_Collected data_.
_ _ _ _

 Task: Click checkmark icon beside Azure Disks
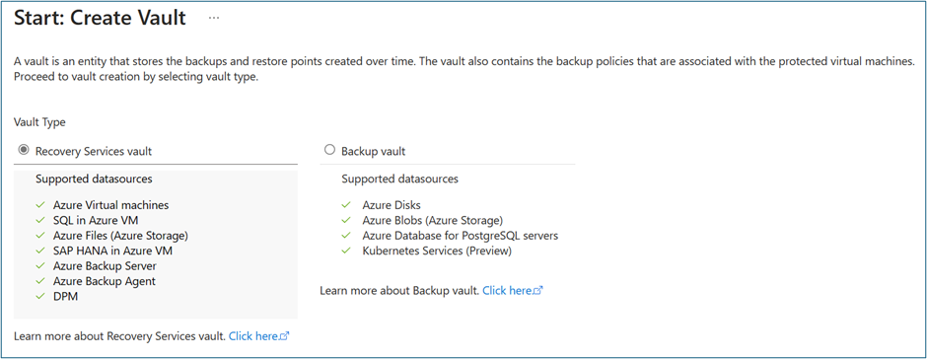pyautogui.click(x=346, y=205)
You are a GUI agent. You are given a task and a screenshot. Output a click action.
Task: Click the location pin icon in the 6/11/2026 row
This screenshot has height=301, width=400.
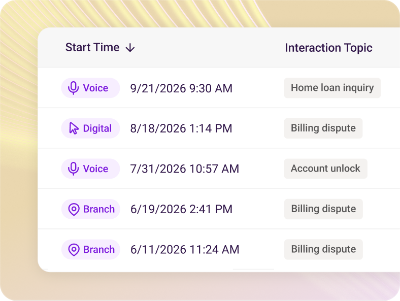coord(74,249)
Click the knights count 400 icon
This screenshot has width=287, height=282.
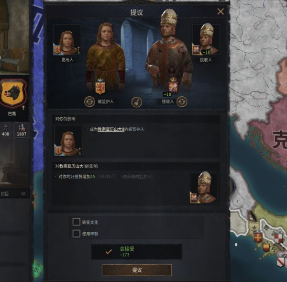(x=6, y=131)
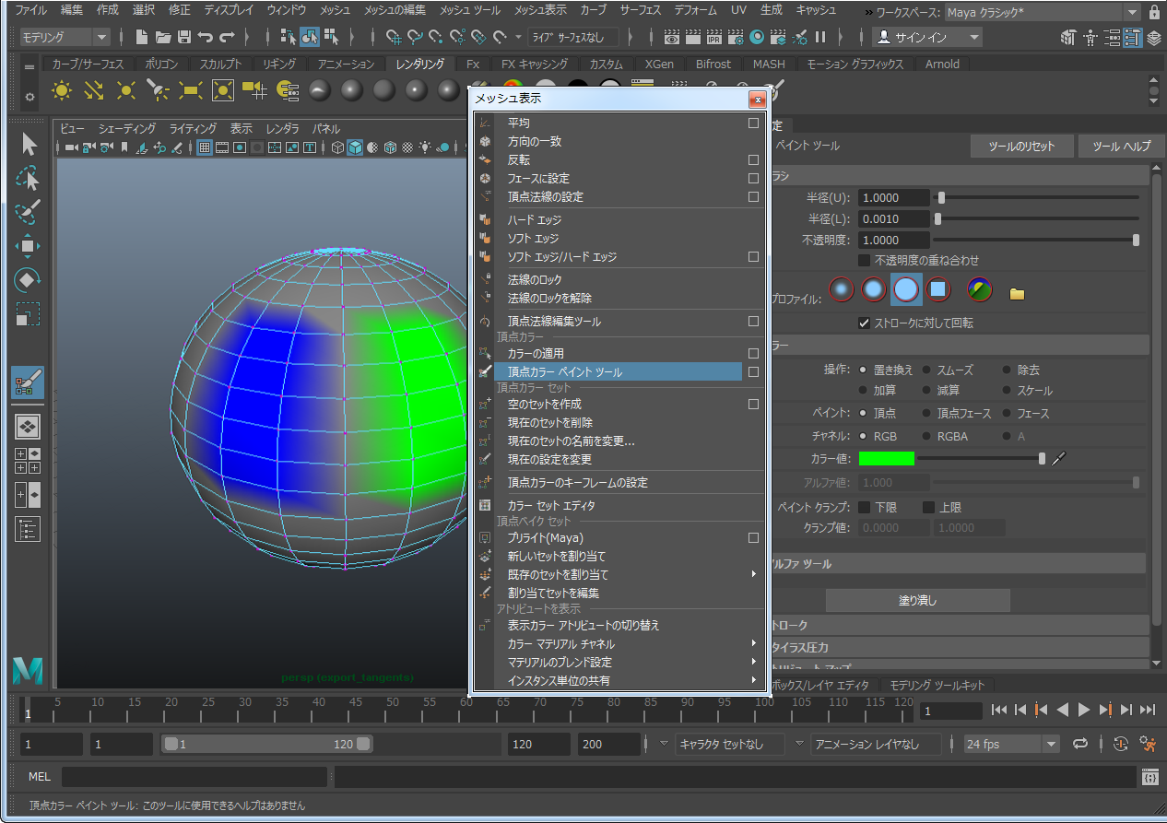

_ _ _ _

_Work to complete_. Reproduce the listing verbatim, starting at the line containing "Click the knights count 400 icon" and continuing through the end of the listing. Omit the pictures from your answer.

_Output of the task_.
Click the knights count 400 icon
This screenshot has width=287, height=282.
(x=6, y=131)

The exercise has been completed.